PASSAGE FOR REVIEW:
═══

One quarter of Connecticut’s school children, particularly the urban poor, are overweight, according to a report by the UConn Graduate Program in Public Health.

“What we found the most startling is the severity of the problem – that is, the number of children suffering from adult diseases because they are obese or overweight,” says Luce Buhl, a graduate student in public health, one of 25 students who worked on the project.

Graduate student Katie Zito says another surprising finding “was the link between the mother’s prenatal health and childhood obesity. Children conceived by women of average weight have a lower likelihood of becoming obese. Breastfeeding also reduces a child’s risk for obesity.”

The students spent more than 2,000 hours working on the project, which is part of a newly instituted service learning requirement of the Graduate Program in Public Health.

The second-year students worked alongside, and in partnership with, more than 130 community-based organizations for nearly a year to help determine the present and future burden of childhood obesity in Connecticut and what can be done to help reduce the severity and scope of the problem.

“Obesity poses a difficult public health challenge for our state in the future,” says Zito.

In Connecticut, $492 million in Medicare and Medicaid spending annually can be attributed to health problems caused by or related to obesity. If present trends continue, strains on the health care systems are unavoidable.

═══

SOURCE INFORMATION:
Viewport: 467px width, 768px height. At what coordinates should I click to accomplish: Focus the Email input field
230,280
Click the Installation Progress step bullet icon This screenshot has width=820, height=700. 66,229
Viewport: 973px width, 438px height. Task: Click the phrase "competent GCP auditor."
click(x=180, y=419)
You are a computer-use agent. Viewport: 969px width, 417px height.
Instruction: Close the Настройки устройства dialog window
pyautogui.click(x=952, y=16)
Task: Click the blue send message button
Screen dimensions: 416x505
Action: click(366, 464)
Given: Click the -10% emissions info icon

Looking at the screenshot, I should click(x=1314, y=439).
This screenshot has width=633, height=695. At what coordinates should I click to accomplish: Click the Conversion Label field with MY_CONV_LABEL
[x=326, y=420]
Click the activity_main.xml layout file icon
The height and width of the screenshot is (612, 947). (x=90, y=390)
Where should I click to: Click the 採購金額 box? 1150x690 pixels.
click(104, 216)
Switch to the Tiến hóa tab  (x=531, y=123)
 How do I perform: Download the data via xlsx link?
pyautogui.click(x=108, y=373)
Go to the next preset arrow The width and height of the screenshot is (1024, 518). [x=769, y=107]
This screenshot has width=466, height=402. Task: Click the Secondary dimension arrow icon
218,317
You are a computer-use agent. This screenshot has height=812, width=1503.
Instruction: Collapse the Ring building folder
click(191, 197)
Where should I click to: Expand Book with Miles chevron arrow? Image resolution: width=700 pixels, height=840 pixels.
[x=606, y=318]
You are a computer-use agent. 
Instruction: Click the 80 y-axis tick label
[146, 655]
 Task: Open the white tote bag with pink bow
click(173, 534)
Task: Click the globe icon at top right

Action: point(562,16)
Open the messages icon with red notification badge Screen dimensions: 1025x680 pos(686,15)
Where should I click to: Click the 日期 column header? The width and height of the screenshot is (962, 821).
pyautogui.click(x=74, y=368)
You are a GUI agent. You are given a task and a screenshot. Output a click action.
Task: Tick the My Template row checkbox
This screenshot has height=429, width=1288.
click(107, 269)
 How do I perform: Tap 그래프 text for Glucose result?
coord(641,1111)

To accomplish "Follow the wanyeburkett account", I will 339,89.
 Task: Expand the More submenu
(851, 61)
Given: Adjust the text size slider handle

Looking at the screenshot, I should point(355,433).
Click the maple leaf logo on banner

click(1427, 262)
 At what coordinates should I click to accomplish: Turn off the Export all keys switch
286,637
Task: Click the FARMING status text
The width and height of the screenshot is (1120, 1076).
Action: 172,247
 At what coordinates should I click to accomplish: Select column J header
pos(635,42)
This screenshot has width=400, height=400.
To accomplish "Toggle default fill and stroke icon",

═══

EXERCISES TO COMPLETE:
1. According to the passage on childhood obesity in Connecticut, how many hours did the students spend working on the project?
2. Extend the passage on childhood obesity in Connecticut, picking up after its final sentence.
The records are separate material and have no connection to the passage on childhood obesity in Connecticut.

ANSWERS FOR THE TASKS:
1. More than 2,000 hours.

2.
For example, the report found the ‘extra’ osteoarthritis cases directly attributable to childhood obesity represent roughly 10 percent of all osteoarthritis cases likely to be seen in the future. The estimated numbers of diabetes and hypertension cases would constitute nearly one-third and one-fifth of future diabetes and hypertension cases, respectively.

The report makes several recommendations to help reverse the trend: increasing the availability of healthy food for sale at schools, including prohibiting the sale of soda; setting higher standards for exercise curricula in school systems; fully funding childhood obesity programs and collecting, reporting, and monitoring the body mass index (BMI) data for all school-aged children.

Buhl says parents can do their part by encouraging their children to eat healthier foods. Primary care medical providers need to offer nutritional guidelines so parents know which foods are best for growing kids.

Parents also need to push their children to be more physically active.

“If your kids can’t go outside to play,” she says, “get a jump rope or turn on some music and dance.”

David Gregorio, director of the Graduate Program in Public Health, says that by doing the report, “our students gained valuable insight into our public health and social services systems, and established important relationships with health practitioners, agencies, and institutions around the state. Through those combined efforts, they acquired experience and skill addressing one of the most significant public health issues of our time.”